Paper machine pressing fabrics

Description

[0001] This invention relates to paper machine pressing fabrics and has particular reference to paper machine pressing fabrics formed of a polyamide material and having improved longevity and resistance to flattening in the surface layer.

[0002] In paper making machines, a slurry of paper making constituents referred to as "furnish" is deposited on a forming fabric or "wire" and the liquid constituent furnish is drawn or extracted through the fabric or wire to produce a self-cohesive sheet. This self-cohesive sheet is then passed to a pressing and then a drying section of the paper making machine.

[0003] In the pressing section, the paper sheet is transported by a pressing fabric to a pair of rollers where the fabric and the paper sheet pass between the nip of the rollers to dewater by mechanical pressure the paper sheet.

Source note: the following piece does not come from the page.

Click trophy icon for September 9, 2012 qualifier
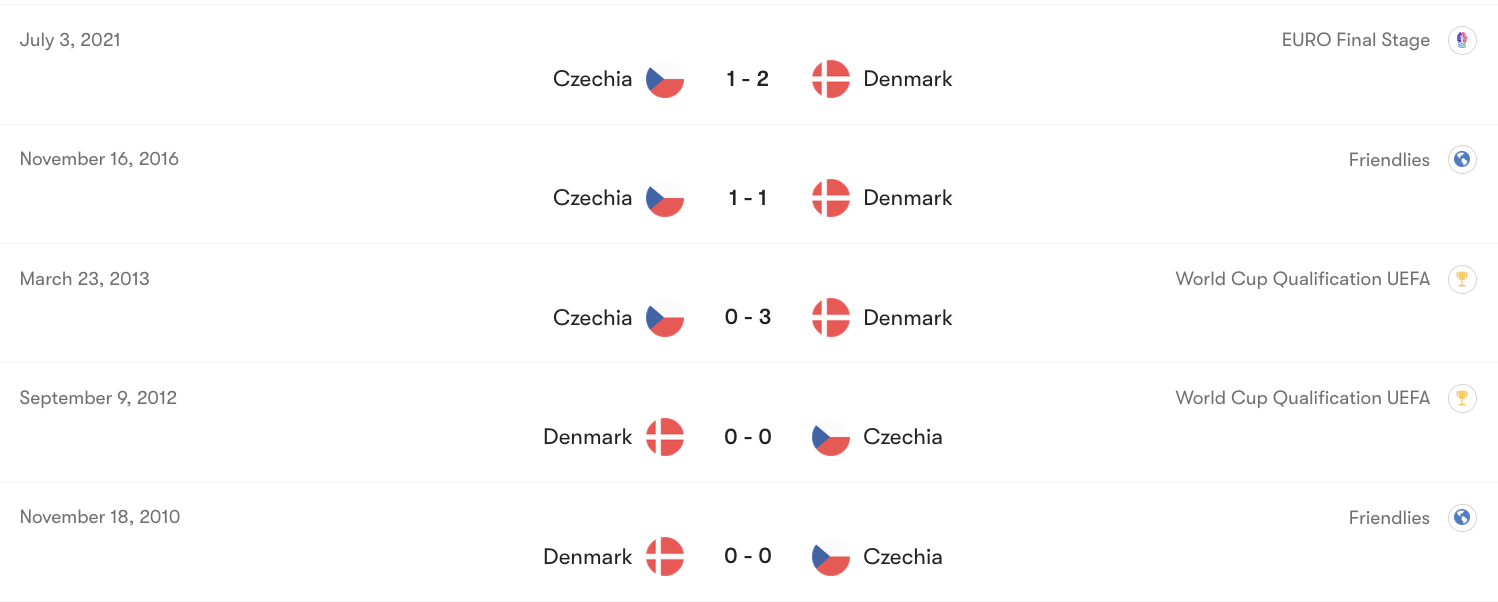Screen dimensions: 1498x602 (1462, 398)
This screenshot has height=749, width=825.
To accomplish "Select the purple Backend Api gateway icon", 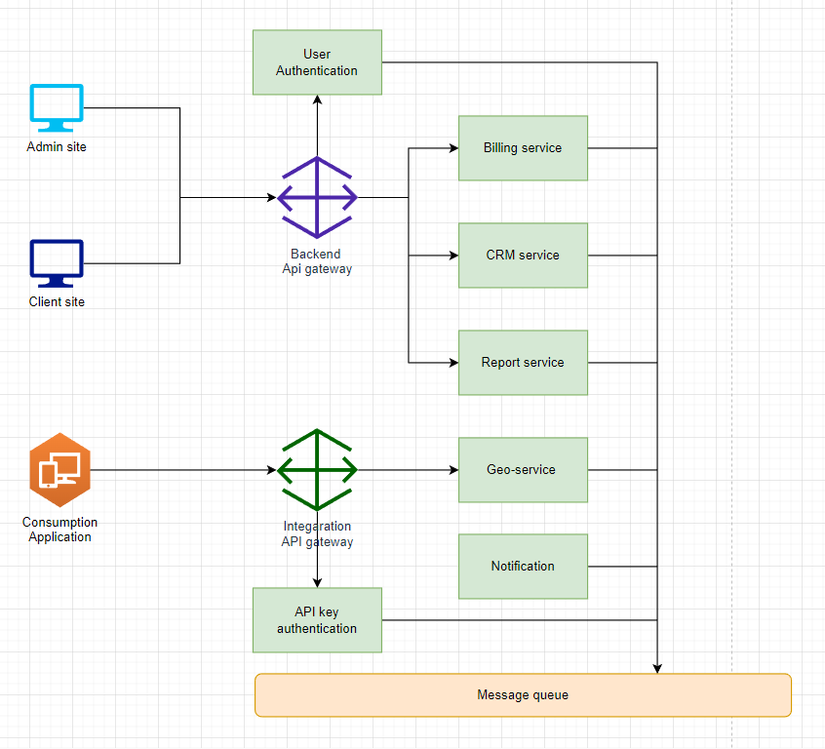I will [x=316, y=197].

[0004] The paper sheet itself may contain other types of chemical finishes and additives and could be, at the same time, subjected to an elevated temperature in order to aid the dewatering. The paper making pressing fabric together with its sheet of paper tends, therefore, to be subjected to immense pressure at elevated temperatures in a rigorous chemical environment. Paper making pressing fabrics are generally produced by needling batt fiber to a woven base fabric. The fabric has multiple functions: first, to support the formed paper sheet through the press section of the machine; secondly, to accept sheet water expressed at each press nip; and last, to impart a finish or surface texture to the paper sheet.

[0005] The batt fiber layer constitutes a "cushion" and support for the paper sheet while the woven base provides the primary channels or voids to accept expressed sheet water. The quality of the batt fiber layer and in particular its surface properties and its consistency of surface properties with time, is of extreme importance. As the surface properties of the batt fiber layer deteriorates, so does the quality of the surface of the paper sheet being pressed, as well as, the uniformity of water removal.

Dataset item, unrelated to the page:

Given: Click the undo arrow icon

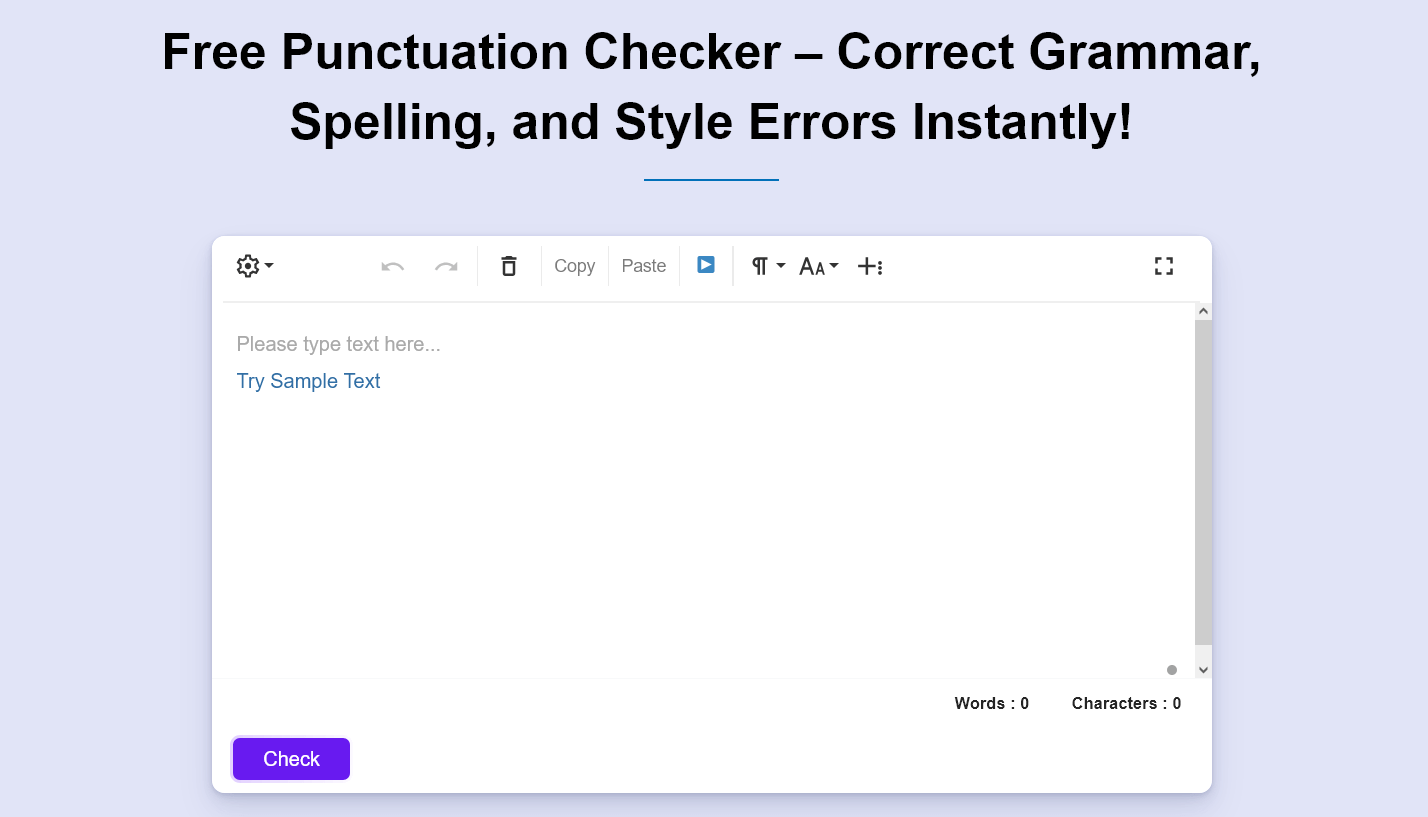Looking at the screenshot, I should click(393, 266).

[0006] In the nip of the press rolls, the batt fibers are bent and deformed under great pressure and at great frequency. Hence the mechanical properties of the batt fiber are of considerable importance in such processes.

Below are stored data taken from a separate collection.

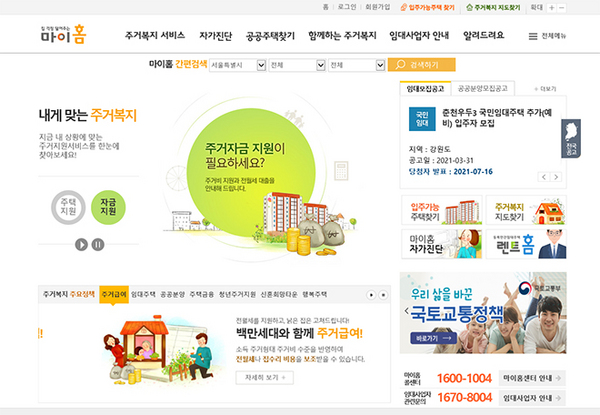Toggle the 자금지원 green circle button
Screen dimensions: 600x415
108,207
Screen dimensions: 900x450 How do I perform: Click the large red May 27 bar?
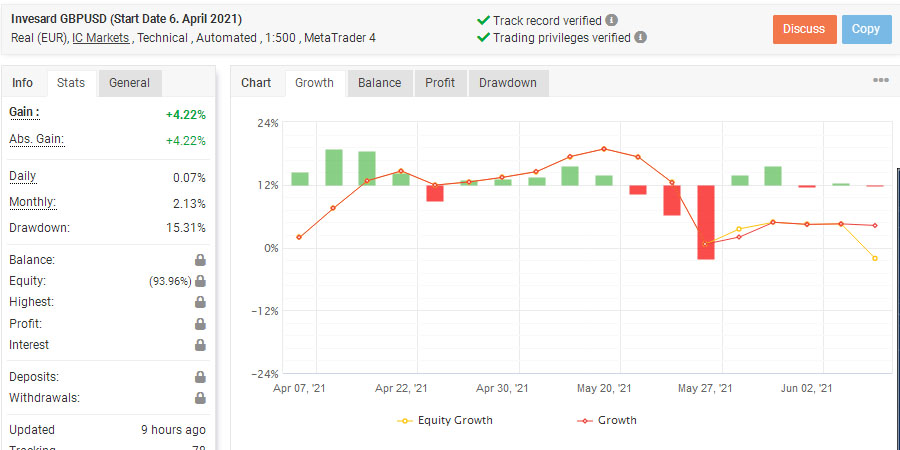(706, 222)
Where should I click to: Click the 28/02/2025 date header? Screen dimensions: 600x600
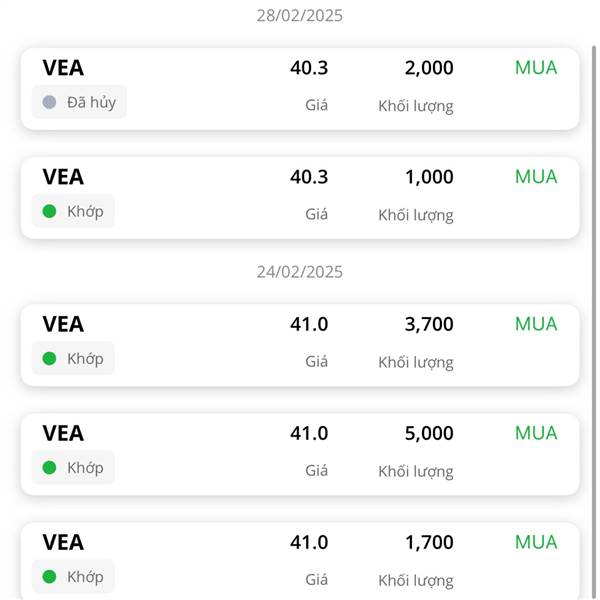click(x=300, y=16)
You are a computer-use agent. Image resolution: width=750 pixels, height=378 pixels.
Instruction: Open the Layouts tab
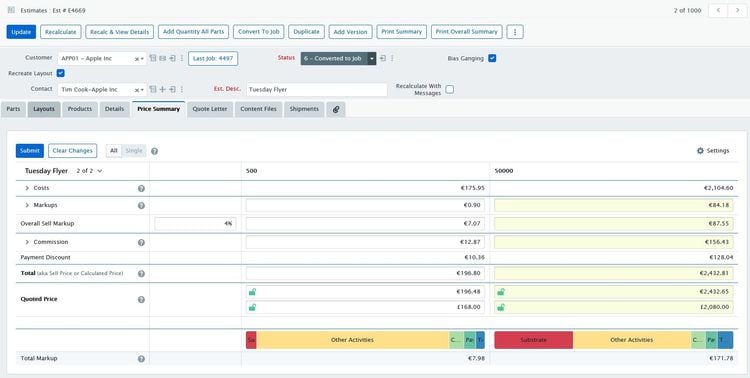point(44,109)
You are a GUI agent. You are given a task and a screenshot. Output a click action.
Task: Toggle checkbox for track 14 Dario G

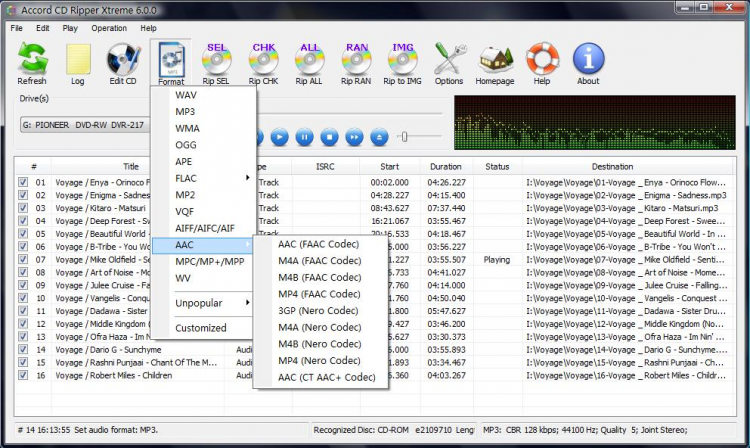tap(23, 350)
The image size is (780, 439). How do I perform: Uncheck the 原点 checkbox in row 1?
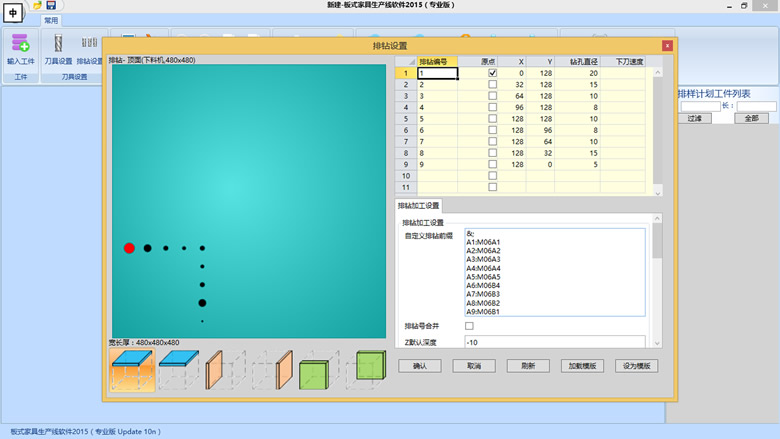coord(492,73)
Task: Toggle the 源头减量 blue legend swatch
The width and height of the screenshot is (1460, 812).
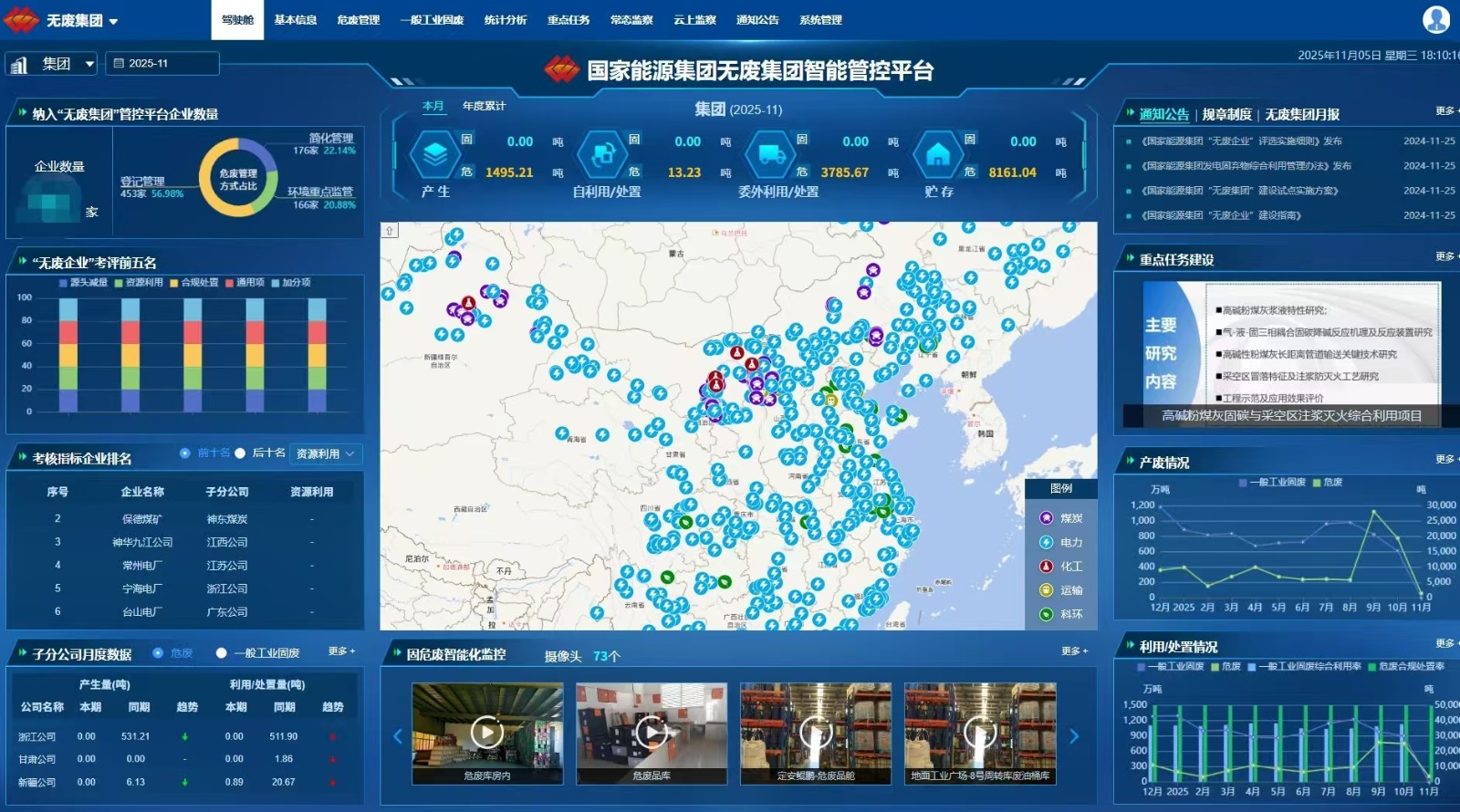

[0007] Polyamide 6 and polyamide 6,6 have been used extensively in the manufacture of paper machine pressing fabrics. These polymers are readily formable as fibers and their fiber characteristics can be controlled to make acceptable paper making pressing fabrics.

[0008] Treatment of polyamide (PA) fibers in general has been proposed, but none have been specifically concerned with the improvement of the mechanical performance of fibers as used in paper machine clothing. Among the prior proposals for the treatment of polyamide fibers are the following:-

[0009] United States Patent Specification No. 2,434,247 relates to the modification of synthetic linear polyamides with formaldehyde and an alcohol to obtain a more elastic nylon for woven fabrics.

[0010] United States Patent Specification No. 2,430,953 is concerned with producing nylon yarns with a softer hand, better drape, and in addition, a higher melting point, better dye receptivity and increased resistnce to solvents. The polyamide yarns are reacted with formaldehyde at a pH below 3 in alcohol.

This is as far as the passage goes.